### [The request]
Duplicate the rows between the lines holding "Where should I" and "click(133, 16)", inclusive, and leave the pictures out of your answer.

### [Entries shown]
* BEGIN *

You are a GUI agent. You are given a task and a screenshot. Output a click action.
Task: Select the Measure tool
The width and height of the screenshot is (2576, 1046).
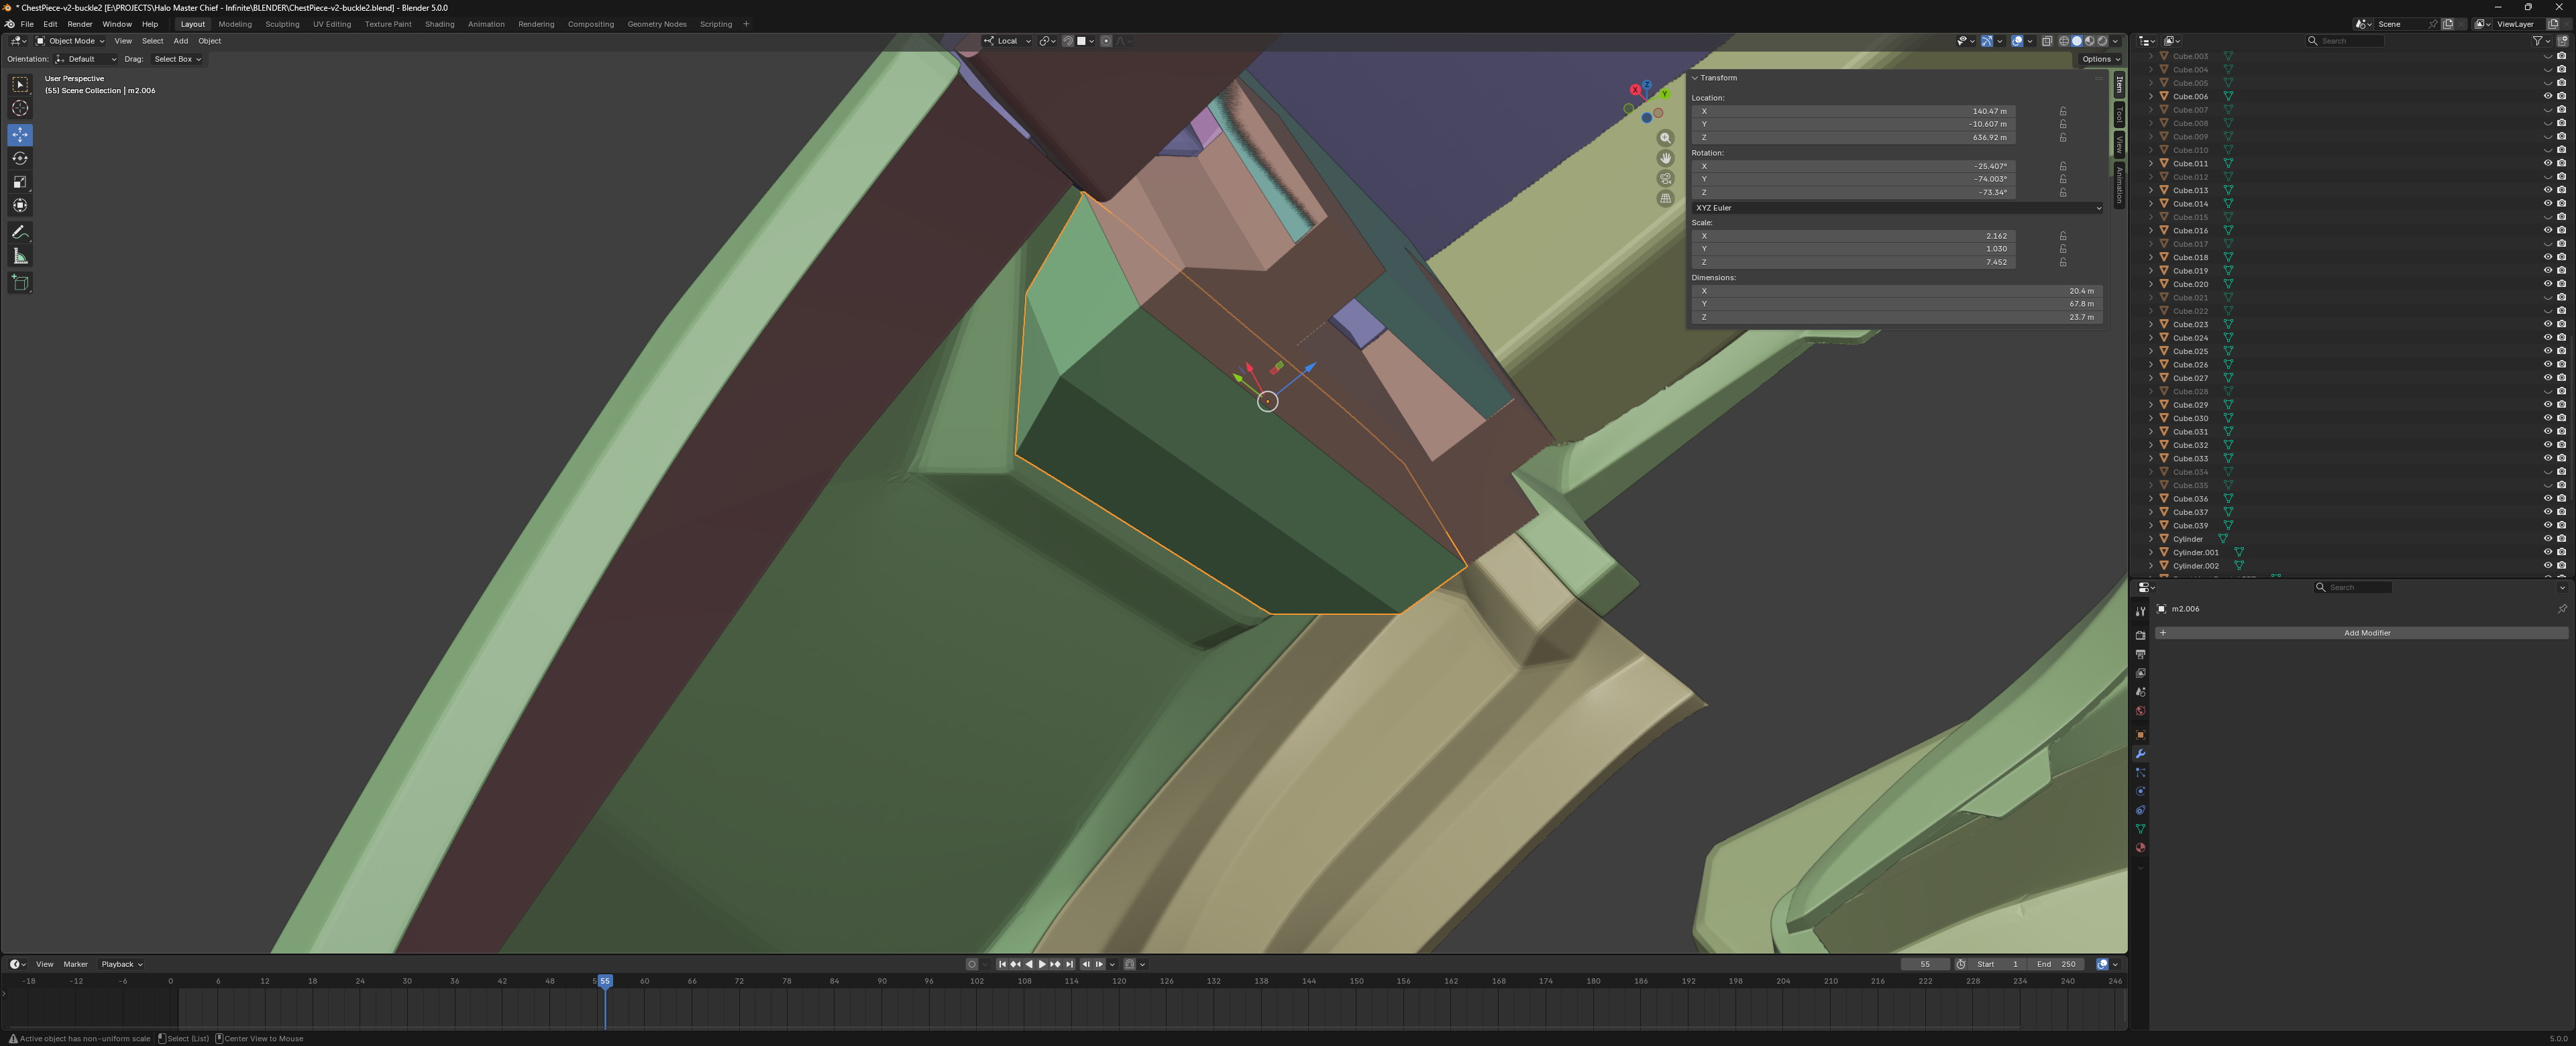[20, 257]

* END *
* BEGIN *

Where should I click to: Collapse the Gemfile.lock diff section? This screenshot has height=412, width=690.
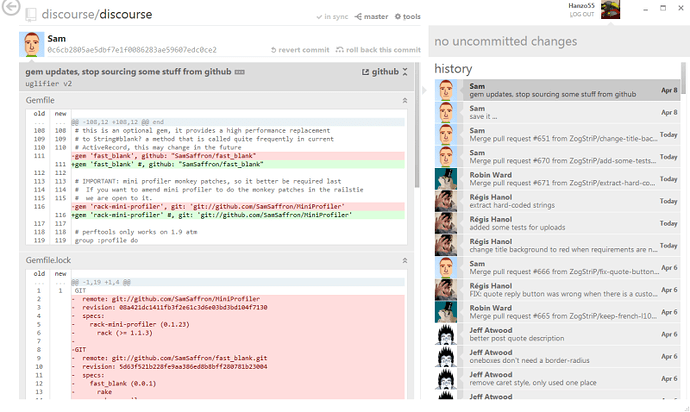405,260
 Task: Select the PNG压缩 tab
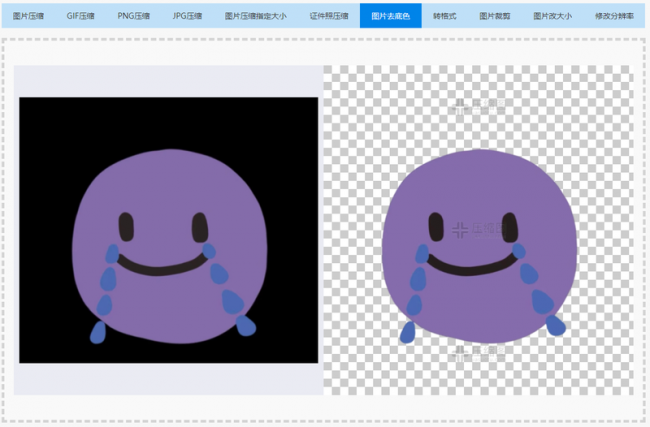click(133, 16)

* END *
* BEGIN *

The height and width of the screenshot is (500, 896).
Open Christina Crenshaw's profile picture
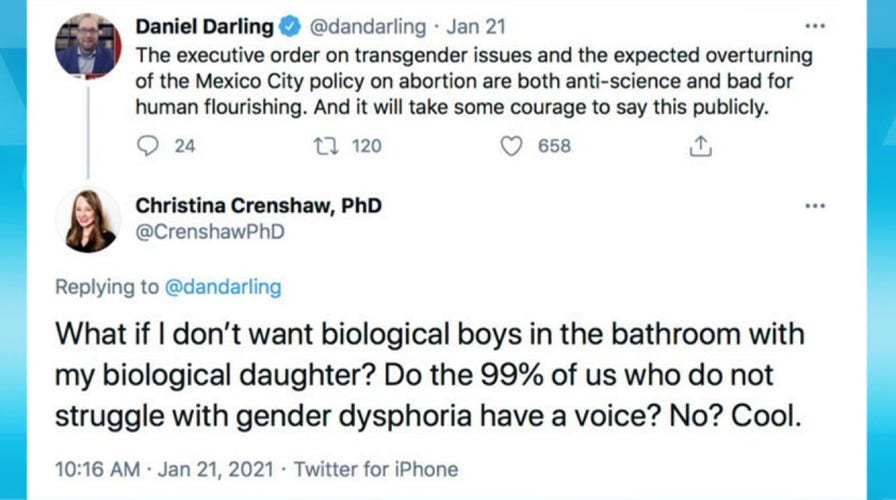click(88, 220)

* END *

### [Response]
Where should I click to: Collapse the Gemfile.lock diff section? This screenshot has height=412, width=690.
405,260
 Task: Select the PNG压缩 tab
click(133, 16)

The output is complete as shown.